Army Maj. Ralph A. Geraci has made his way back to the states after his second tour in Iraq. His dad said his son was hoping to be reunited with his family for the holidays. But because the soldier remains in mandatory quarantine in Texas, he’s not expected to be released until Dec. 28 — missing Christmas.
“I’m relieved he’s back in the states, but now he said it doesn’t look like he’ll be back on Dec. 28,” said Ralph’s father, Philip Geraci, of Clinton.
Maj. Geraci is a former resident of Utica, who graduated from Thomas R. Proctor High School. He went on to attend Vassar College and Hahnemann University School of Medicine.
On Dec. 28, Geraci returns from his second tour of duty in the Middle East, where he served in an Army Medical Division.

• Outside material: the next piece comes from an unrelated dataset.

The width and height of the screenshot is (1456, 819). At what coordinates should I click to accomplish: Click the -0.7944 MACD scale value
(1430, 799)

An Army Reservist, Geraci is a physician assistant in a large orthopedic practice, where he resides in Michigan with his wife, Danu, and their three children, ages 15, 12 and 5. His second tour was for six months. Ralph is the son of Philip and Joanne Geraci, of Clinton.
Geraci Sr. recalled the joy of watching a video of Ralph return home from his first tour of duty.

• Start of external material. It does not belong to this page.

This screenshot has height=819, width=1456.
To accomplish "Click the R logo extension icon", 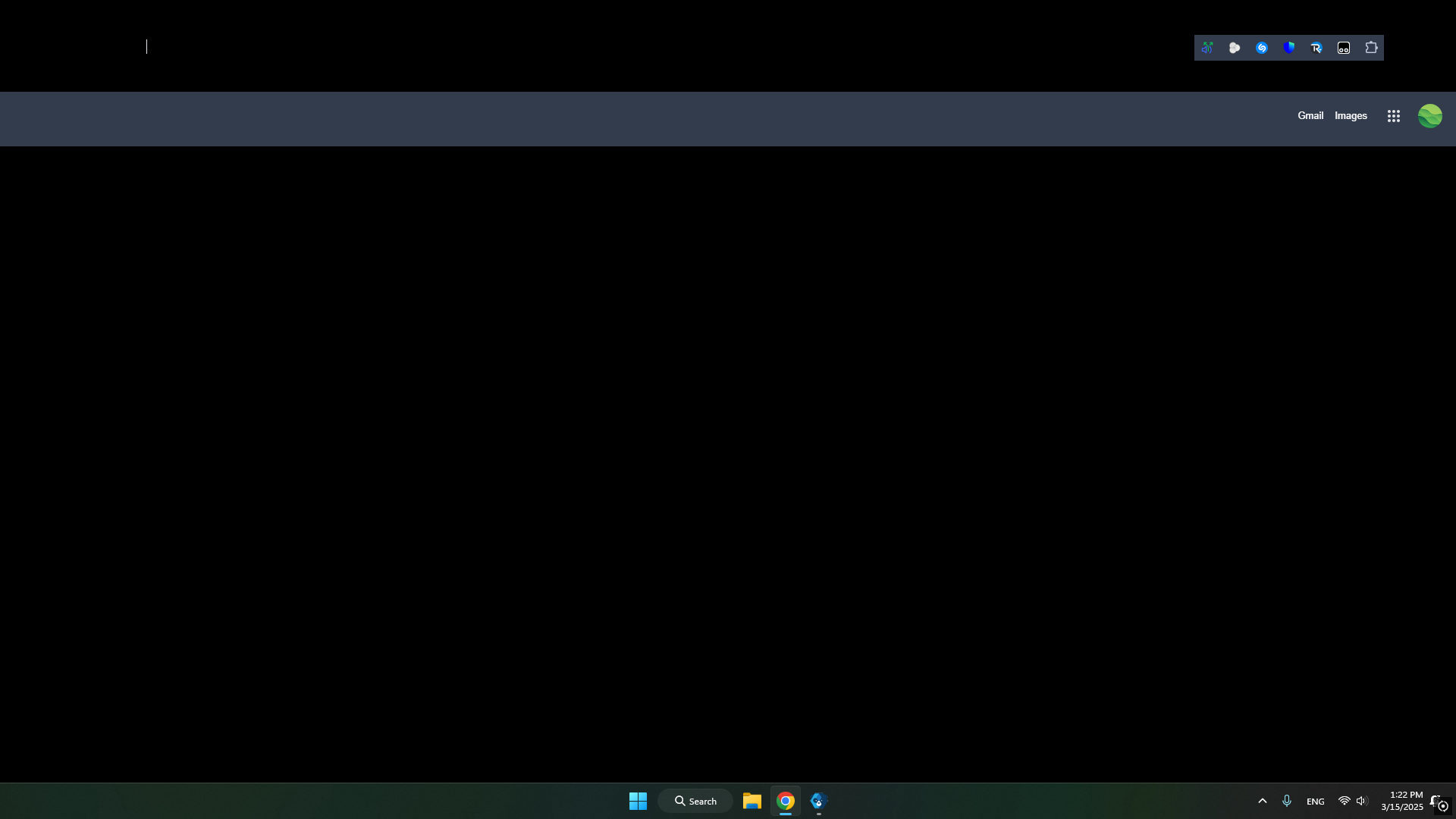I will (1316, 48).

“The first time he came back when he was deployed, they made a video of him walking through the airport, and everyone started clapping. It was so heartwarming — it brought tears to my eyes.”
Geraci said Ralph decided to join the military later in life to ensure that is family had the best possible medical care and educational opportunities. One of his sons suffers from a hereditary disease that could eventually cause blindness, and Ralph wanted to be sure that he and his other two children were well cared for, Geraci explained.
But this isn’t the first holiday season the Geraci family has had a child serving overseas.
In 1988, youngest son, Philip, was about to graduate from high school when he insisted on going into the military.
“He was going to be 18 in a few months, so we signed for him,” Philip Sr. remembered. “There was no war at the time, and then he got dispatched to Saudi Arabia when the threat of war began. He was in Desert Shield. At first he was a combat engineer, and he was a driver of those large tanks.”
“We (he and wife Joanne) watched the news religiously,” Geraci continued. “(Herbert Norman) Schwarzkopf Jr. was the general at the time, and we had our VHS player set on record every time he came on TV. We had four children, and I remember yelling upstairs, ‘I think I see Philip!’ when one of those tanks rolled by. In my mind’s eye, I wanted to see him. Later on, I indicated to the family that it really wasn’t him. We taped everything and were very anxious about Philip getting home.” Geraci said Philip was a member of the division that attacked Basra in Iraq.
“He actually watched missiles go over his head, and he described it as unbelievable, like seeing an outdoor movie,” Geraci described. “Saddam conceded and low and behold, Philip and his division didn’t have to stay. But he had a friend volunteer to go in and de-mine all the booby traps, so he volunteered with him. I called our congressman at the time, Sherry Boehlert, and asked if he could get Philip out of there. He said, ‘I can’t even get that for my friend’s son.’”
Geraci said his son escaped serious injury when his tank drove over a bomb during their de-mining efforts.
“If he wasn’t on metal tracks, and on rubber tires instead, he would have definitely been maimed,” the father said. “Thank God nothing happened. We went through all of that, and then he came home.”
So when older son Ralph announced he was going to become a reservist, Geraci admits he was a little nervous.
“Ralph joined as second lieutenant — then we were in the War on Terror — and he apparently worked on many soldiers who had difficulties — they had a lot of surgeries,” which is why he chose the orthopedics path.
Geraci said Ralph, “got in a big orthopedic practice, a couple years go by, and then he gets a call — he’s an on-call Reservist in Afghanistan because his medical field is so necessary.”
During his first tour, “He was close to the action, and he could hear fighting in the distance,” the father said of his son. “And then six months ago, he was back in Kuwait. So he was in areas where his brother had left.”
And with relief, Geraci said he cannot wait to see son Ralph’s face — which will be a special Christmas gift during a very challenging year.
Ralph is “on his way home now, and I’m just hoping and praying he’ll be here,” he said.